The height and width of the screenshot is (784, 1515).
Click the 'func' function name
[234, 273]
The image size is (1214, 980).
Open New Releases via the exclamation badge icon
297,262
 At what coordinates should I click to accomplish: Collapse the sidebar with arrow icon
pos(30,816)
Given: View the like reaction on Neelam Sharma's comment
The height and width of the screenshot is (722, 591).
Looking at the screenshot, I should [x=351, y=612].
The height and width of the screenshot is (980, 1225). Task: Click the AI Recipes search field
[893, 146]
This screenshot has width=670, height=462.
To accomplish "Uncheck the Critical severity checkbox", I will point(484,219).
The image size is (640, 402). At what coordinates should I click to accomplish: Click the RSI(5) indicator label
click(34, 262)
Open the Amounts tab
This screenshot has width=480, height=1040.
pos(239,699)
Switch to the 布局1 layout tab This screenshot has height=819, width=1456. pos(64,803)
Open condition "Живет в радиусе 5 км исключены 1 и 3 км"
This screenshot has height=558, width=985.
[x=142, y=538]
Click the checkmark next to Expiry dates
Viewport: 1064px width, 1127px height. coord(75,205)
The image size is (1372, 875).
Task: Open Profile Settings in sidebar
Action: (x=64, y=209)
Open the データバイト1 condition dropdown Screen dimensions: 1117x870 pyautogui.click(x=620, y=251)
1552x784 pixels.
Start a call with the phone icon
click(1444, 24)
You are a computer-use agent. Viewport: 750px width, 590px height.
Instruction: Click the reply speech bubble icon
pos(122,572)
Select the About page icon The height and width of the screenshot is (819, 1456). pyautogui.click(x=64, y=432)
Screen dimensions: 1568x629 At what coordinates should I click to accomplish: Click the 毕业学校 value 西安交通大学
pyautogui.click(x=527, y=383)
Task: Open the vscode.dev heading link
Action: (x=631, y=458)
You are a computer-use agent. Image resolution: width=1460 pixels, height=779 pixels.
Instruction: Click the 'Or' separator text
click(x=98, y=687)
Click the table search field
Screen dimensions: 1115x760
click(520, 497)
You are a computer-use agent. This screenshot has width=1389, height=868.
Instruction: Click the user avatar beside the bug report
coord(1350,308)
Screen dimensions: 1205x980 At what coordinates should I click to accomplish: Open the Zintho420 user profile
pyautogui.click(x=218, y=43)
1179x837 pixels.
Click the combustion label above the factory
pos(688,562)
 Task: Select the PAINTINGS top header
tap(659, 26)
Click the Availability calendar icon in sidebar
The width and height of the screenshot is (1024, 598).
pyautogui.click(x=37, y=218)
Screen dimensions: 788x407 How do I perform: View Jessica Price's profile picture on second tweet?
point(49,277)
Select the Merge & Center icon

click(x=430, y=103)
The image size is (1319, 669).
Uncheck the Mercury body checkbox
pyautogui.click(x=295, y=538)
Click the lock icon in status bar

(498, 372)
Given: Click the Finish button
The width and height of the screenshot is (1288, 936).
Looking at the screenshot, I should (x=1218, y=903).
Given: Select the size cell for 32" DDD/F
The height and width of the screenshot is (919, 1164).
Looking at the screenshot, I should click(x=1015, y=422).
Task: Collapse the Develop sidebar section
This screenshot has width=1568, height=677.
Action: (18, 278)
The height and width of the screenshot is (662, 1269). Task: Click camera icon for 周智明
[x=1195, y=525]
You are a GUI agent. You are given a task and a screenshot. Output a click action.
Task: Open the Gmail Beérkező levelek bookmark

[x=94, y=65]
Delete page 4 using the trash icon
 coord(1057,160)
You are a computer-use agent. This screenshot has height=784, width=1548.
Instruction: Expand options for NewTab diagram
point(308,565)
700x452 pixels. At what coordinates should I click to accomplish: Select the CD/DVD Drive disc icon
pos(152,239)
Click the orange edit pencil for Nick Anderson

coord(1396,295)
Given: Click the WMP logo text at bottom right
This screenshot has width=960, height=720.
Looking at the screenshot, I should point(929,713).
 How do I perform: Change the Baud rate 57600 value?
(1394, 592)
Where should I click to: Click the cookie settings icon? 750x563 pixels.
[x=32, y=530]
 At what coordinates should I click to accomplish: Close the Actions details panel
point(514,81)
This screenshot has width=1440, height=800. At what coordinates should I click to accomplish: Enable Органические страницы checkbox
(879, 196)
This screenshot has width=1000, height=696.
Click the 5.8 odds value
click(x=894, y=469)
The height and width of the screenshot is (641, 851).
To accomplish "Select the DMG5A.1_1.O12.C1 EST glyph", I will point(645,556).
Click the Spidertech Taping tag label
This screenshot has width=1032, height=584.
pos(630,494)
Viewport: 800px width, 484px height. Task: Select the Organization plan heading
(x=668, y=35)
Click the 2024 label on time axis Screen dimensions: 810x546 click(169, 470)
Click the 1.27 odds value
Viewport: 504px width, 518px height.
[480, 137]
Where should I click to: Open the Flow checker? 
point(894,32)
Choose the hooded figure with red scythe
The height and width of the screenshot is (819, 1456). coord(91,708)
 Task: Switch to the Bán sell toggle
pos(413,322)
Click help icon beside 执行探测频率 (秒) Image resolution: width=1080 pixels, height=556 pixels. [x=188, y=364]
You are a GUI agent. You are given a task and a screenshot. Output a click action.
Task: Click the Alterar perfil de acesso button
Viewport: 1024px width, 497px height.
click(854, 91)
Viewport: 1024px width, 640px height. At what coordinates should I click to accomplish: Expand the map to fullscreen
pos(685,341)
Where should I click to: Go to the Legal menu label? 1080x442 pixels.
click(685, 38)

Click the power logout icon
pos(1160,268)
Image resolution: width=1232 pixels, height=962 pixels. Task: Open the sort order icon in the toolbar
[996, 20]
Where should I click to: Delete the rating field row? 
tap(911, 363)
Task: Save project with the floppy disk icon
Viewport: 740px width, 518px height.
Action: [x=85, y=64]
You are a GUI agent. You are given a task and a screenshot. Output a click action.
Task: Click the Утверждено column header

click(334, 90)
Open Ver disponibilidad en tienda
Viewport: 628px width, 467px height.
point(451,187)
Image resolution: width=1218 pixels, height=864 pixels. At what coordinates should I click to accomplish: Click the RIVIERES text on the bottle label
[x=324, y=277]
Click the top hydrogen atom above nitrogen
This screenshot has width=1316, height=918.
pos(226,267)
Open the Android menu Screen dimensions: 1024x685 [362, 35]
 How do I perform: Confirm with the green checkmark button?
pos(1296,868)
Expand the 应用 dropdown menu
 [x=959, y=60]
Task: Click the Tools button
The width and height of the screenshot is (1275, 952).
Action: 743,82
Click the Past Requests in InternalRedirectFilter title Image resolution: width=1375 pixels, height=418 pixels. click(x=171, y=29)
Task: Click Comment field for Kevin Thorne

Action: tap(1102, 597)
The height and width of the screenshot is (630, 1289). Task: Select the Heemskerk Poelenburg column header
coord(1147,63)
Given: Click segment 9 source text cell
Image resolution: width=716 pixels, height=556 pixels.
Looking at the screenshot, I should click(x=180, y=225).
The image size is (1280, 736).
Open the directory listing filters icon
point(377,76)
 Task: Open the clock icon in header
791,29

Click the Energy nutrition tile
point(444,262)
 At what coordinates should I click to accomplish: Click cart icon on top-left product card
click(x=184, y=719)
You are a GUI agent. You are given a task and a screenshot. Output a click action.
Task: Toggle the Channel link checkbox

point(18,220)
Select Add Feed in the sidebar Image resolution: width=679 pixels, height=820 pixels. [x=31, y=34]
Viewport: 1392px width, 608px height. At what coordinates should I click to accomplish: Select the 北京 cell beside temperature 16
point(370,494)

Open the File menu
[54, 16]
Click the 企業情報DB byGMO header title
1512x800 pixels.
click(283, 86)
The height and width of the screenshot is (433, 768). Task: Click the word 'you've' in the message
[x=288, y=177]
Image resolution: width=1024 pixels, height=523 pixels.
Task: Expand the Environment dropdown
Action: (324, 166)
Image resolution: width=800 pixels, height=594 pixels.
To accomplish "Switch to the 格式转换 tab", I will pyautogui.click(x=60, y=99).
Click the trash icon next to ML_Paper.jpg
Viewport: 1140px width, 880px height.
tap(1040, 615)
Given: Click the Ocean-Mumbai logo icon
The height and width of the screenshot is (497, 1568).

WRITTEN PROBLEM —
Copy out the entries between the line holding "Given: Click the WMP" and the line holding "[x=32, y=530]", inclusive, substituting "privacy settings" for "cookie settings" and leaving everything else as it is.

REPLY TO THE EXERCISE —
Given: Click the WMP logo text at bottom right
This screenshot has width=960, height=720.
Looking at the screenshot, I should point(929,713).
 How do I perform: Change the Baud rate 57600 value?
(1394, 592)
Where should I click to: Click the privacy settings icon? 750x563 pixels.
[x=32, y=530]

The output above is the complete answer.